West Kalimantan governor warns regional budgets are under severe pressure
JAKARTA, Thekabarnews.com—West Kalimantan Governor Ria Norsan said the rising personnel expenditure and the problems with the regional transfer funds are putting enormous pressure on local budgets. ...
JAKARTA, Thekabarnews.com—West Kalimantan Governor Ria Norsan said the rising personnel expenditure and the problems with the regional transfer funds are putting enormous pressure on local budgets.
Governor Ria Norsan calls on the central government to provide a more sustainable financing mechanism for regional administrations.
“The fiscal condition of the regional governments is getting harder,” Norsan told a working meeting with Commission II of the House of Representatives (DPR RI) in Jakarta on Monday, June 8.
He used a vivid analogy, saying local administrations felt as if they had been “hit by a ladder, chased by a mad dog, fallen to the ground, and then been chased by another mad dog.”
“Regional finance burdens mainly consist of salaries for government contract employees (PPPK) and management of Regional Transfer Funds (TKD),” Norsan said.
“We need a response from the federal government,” he said to parliamentarians.
The West Kalimantan provincial government has been able to cut personnel expenditure to 28.88 percent of the total budget. This was possible thanks to expenditure controls and stronger locally generated revenue, Norsan remarked.

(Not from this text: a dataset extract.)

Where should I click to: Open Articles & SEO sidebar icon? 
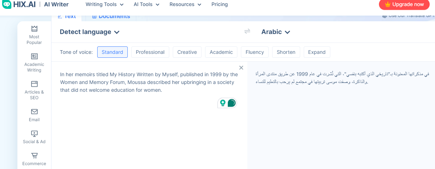[x=34, y=84]
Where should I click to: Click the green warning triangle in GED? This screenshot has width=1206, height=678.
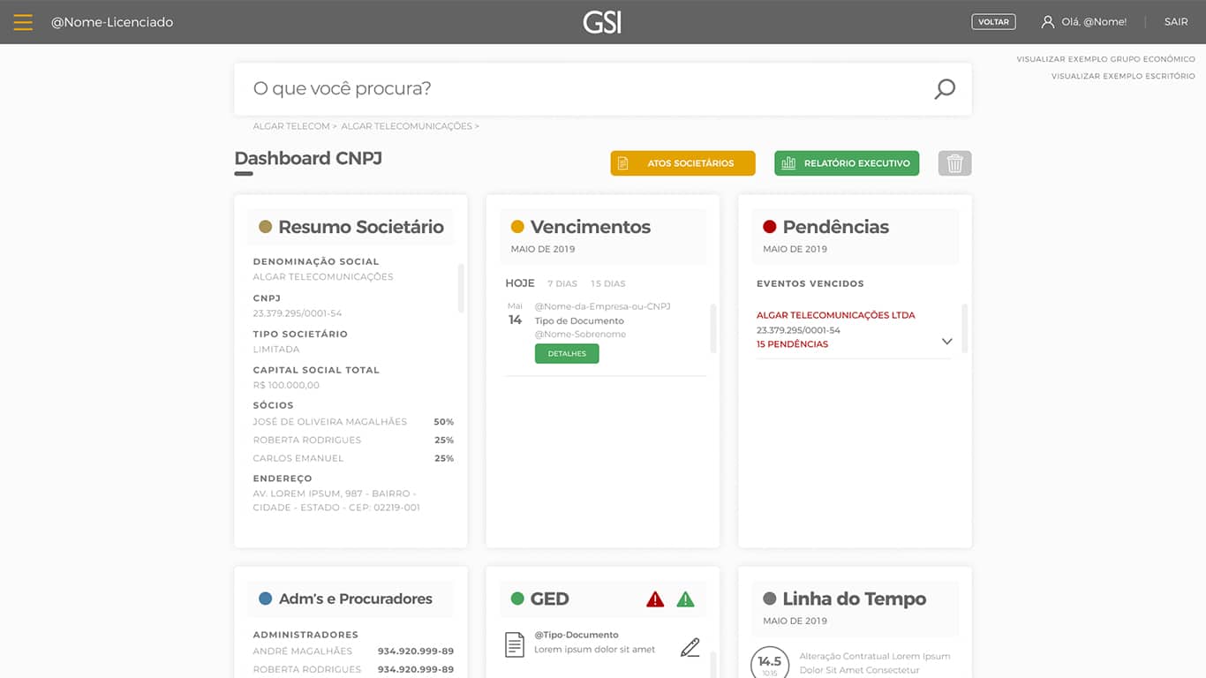tap(685, 599)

But he said many district and municipal governments continue to have serious financial problems.
Of the regencies and municipalities in West Kalimantan, only Sambas Regency was able to control personnel expenditures within the limits of government regulations.
“Some six local governments in the province have serious fiscal challenges and need loans from a regional development bank to pay the salaries of PPPK,” he said.
The provincial government cannot dismiss PPPK employees. “That would be brutal,” Norsan said.
His remarks came amid growing financial pressures on many local governments due to the nationwide recruitment of PPPK personnel. This occurred under Indonesia’s civil servant reform program.
Norsan’s words echoed similar remarks made by several other regional leaders at the parliamentary meeting.
Regional leaders argued that recruiting PPPK staff has improved public services but has also significantly increased local governments’ operating expenses. In addition, the problem is compounded by the ongoing recruitment of PPPK staff.
Regional leaders have called on the central government to adopt a long-term financing model. This would help reduce the fiscal burden on the provinces, regencies, and municipalities.
Many regional administrations have been unable to balance personnel costs with infrastructure, healthcare, education, and other key public service spending. This issue comes under current funding arrangements.
Personnel expenditure is one of the largest parts of regional government budgets in Indonesia.
High wage bills can crowd out fiscal space. Thus, they limit the ability of local governments to finance development projects, and improve public services.
Regional administrations grappling with national staffing policies and healthy fiscal conditions are ratcheting up their focus on the issue.
Closer coordination between the central and regional governments will be critical. This can guarantee that civil service reforms do not inadvertently harm local public finances.
The debate continues in Parliament. Meanwhile, regional leaders hope the central government formulates funding policies that will allow such progress for local administrations to meet salary obligations.
At the same time, such an outcome should be possible without cutting economic development or vital public services.
The debate in West Kalimantan, as in many other provinces, has moved from discussion of personnel management to a broader debate about the long-term sustainability of Indonesia’s regional fiscal system.